Are You Handling Retro Pay Correctly?

Are You Handling Retro Pay Correctly?

Retro pay, also known as retroactive pay, is a type of payroll payment which is associated with a past pay period. It is not the same as back pay, which is given when an employer owes an employee for a pay period where they didn’t receive any payment.

When Should Retro Pay Be Given?

A retro adjustment would commonly be made for situations where wages or overtime earnings were miscalculated. For example, an employee may receive a raise, but the employer forgets to raise their payment during the proper pay period. Another example would be an employer who miscalculated the worker’s pay for the hours they put in, which caused the employer to pay them less than they should have been paid during the pay period.
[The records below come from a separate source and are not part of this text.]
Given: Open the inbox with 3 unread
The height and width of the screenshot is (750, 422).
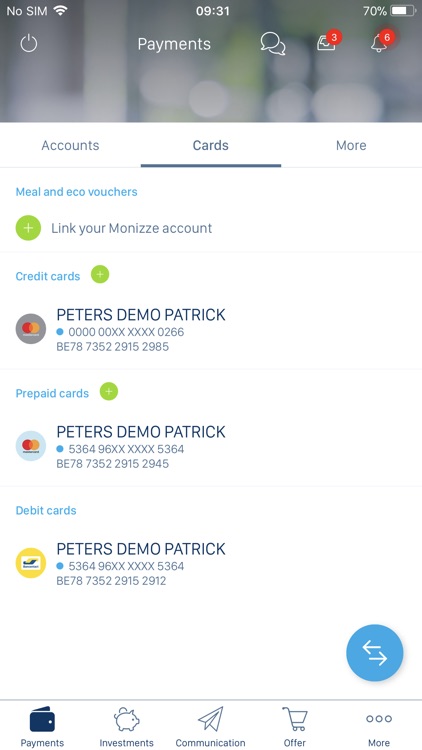Looking at the screenshot, I should tap(329, 41).
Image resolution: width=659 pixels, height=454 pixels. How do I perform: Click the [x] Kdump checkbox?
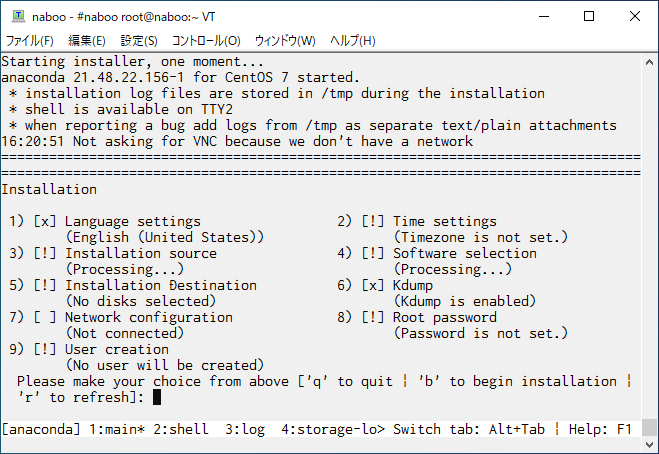click(x=373, y=285)
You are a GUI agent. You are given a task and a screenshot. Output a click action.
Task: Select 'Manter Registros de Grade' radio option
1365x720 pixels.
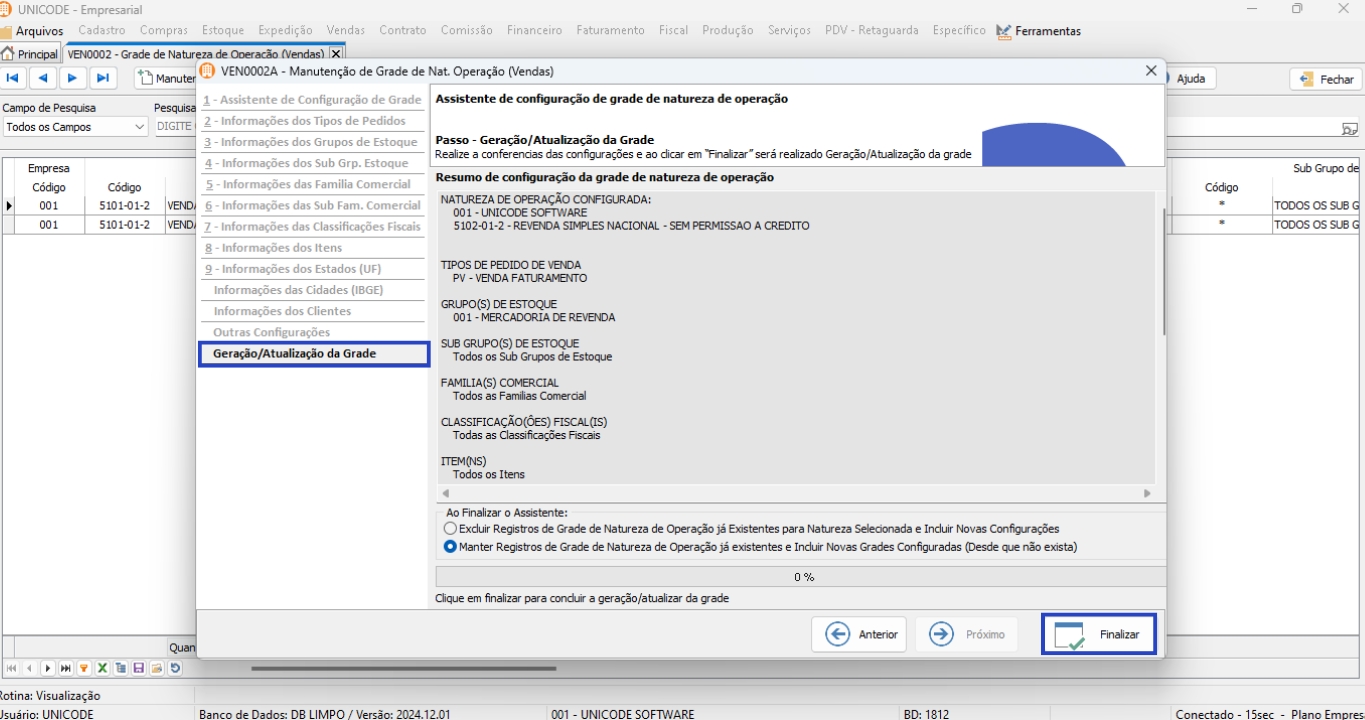pyautogui.click(x=450, y=547)
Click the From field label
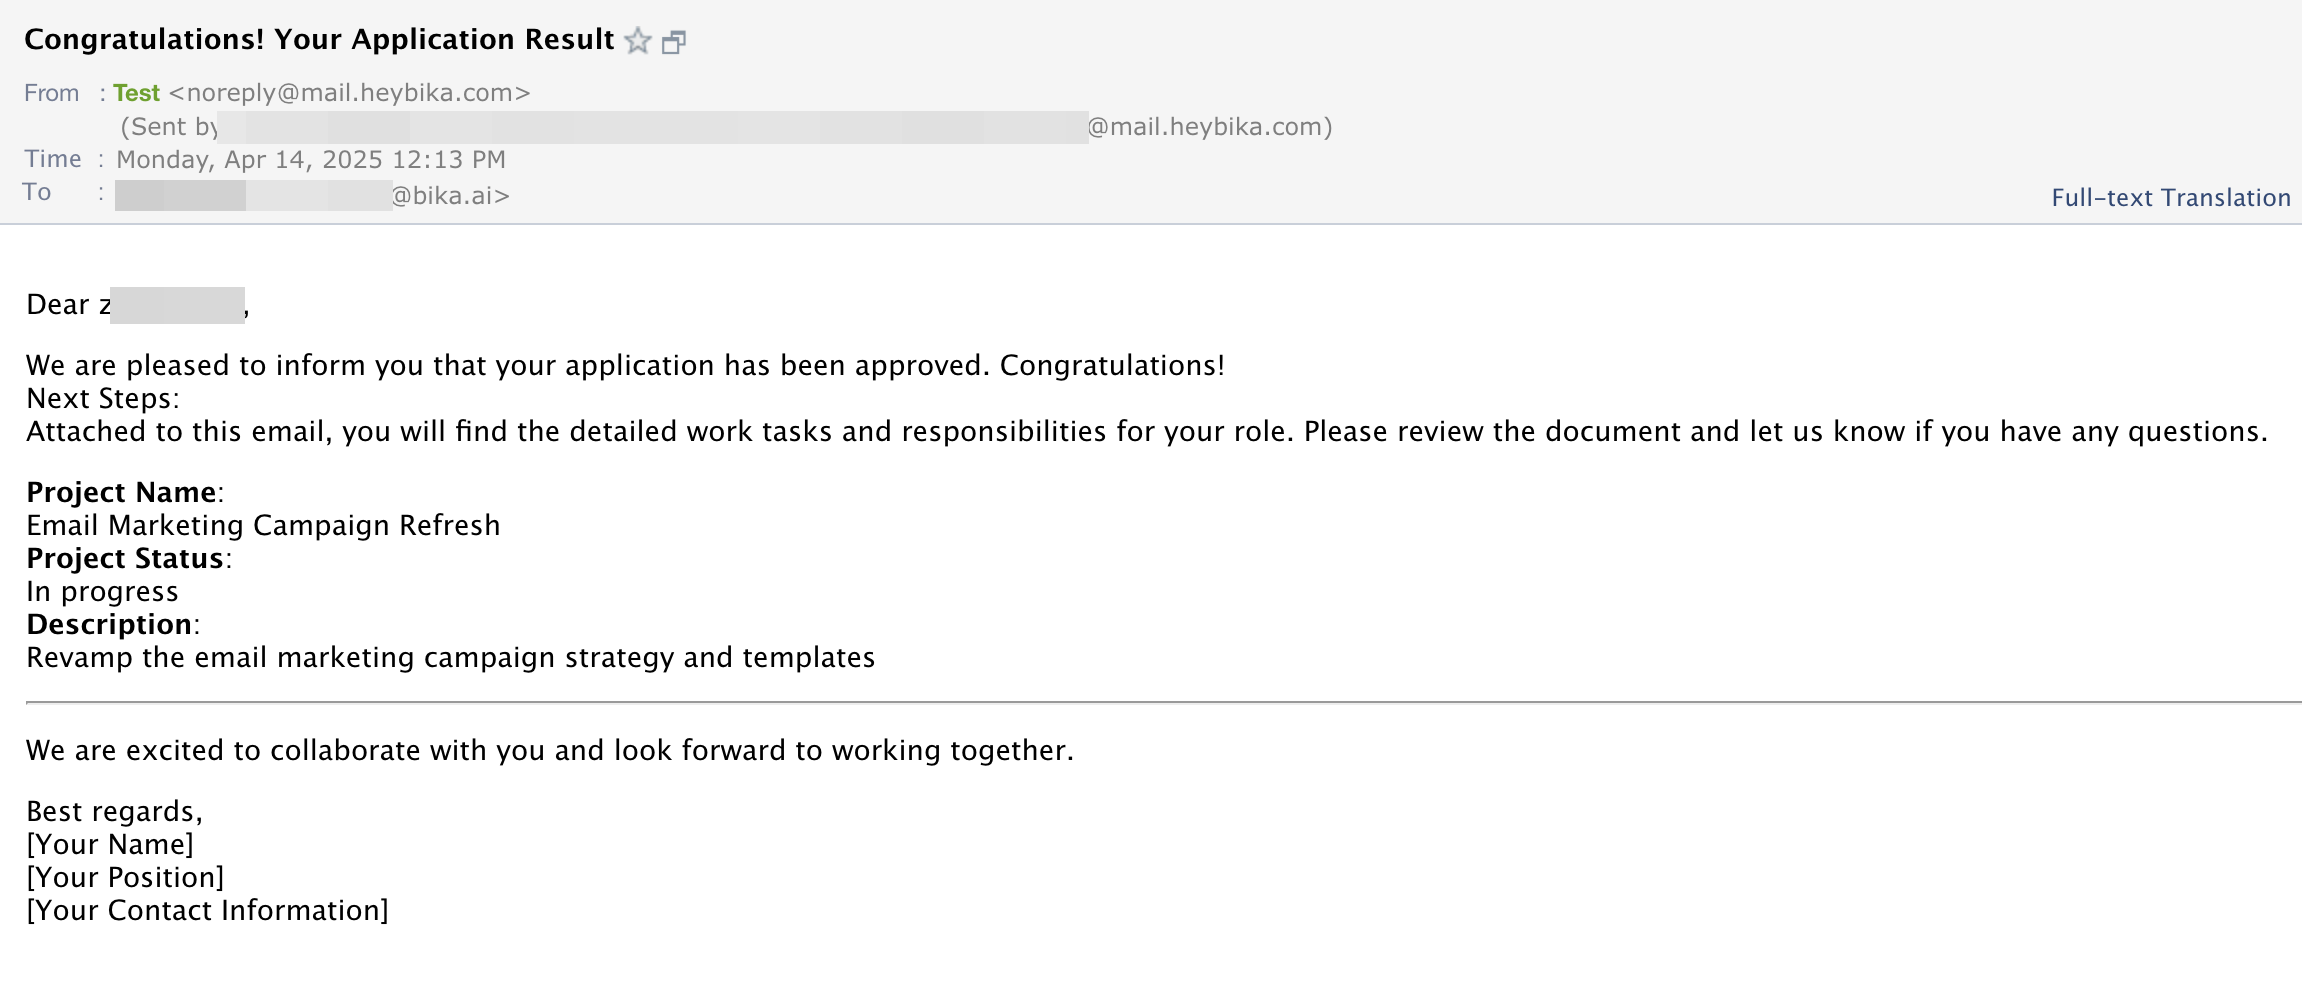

A salesman may sometimes earn a large commission for a sale made on behalf of their employers, but the employer is unable to pay the commission until payment is received from the customer. This might require waiting for a future pay period before the salesman could receive their retro commission. In each case, the employee must be paid more than what they received during a past pay period.

How Retro Payments Are Made

To provide retro pay for a raise that was received during a previous pay period, you would simply have to multiply the raise amount by the amount of hours they worked. For instance, an employer who normally pays $11 per hour to an employee who works 40 hours per week, but who then receives a raise from $11 to $12 per hour, would multiply the $1 pay increase times 40 hours, which would be an extra $40 per week. Employees who work overtime will also need to have their overtime pay recalculated as well, and you would need to pay them overtime wages which are retroactive.

In cases where an employee is underpaid, the employer would want to subtract the pay which was given from the pay which should have been given. For instance, a worker who is supposed to be paid $1,400 every two weeks, but who only received $1,100 during the previous pay period, would require their employer to subtract $1,100 from $1,400, which would mean $200 owed to the worker in retro pay.

Retro Payment Options

There are two simple ways that employers can provide retro pay. The first of these methods is to add the retro payment to the next paycheck of the employee. The second option is to provide a separate check which solely contains the retro payment. In either case, it is important for the employer to notify the worker of the retro pay and why it is being provided. Make it clear to them that these are not additional wages, but are wages which the employee earned previously that were not provided to them.

It should also be noted that retro pay is subject to payroll and income taxes. The income taxes will need to be withheld at the correct rate, and the rate you choose will depend on how the retro payment is identified.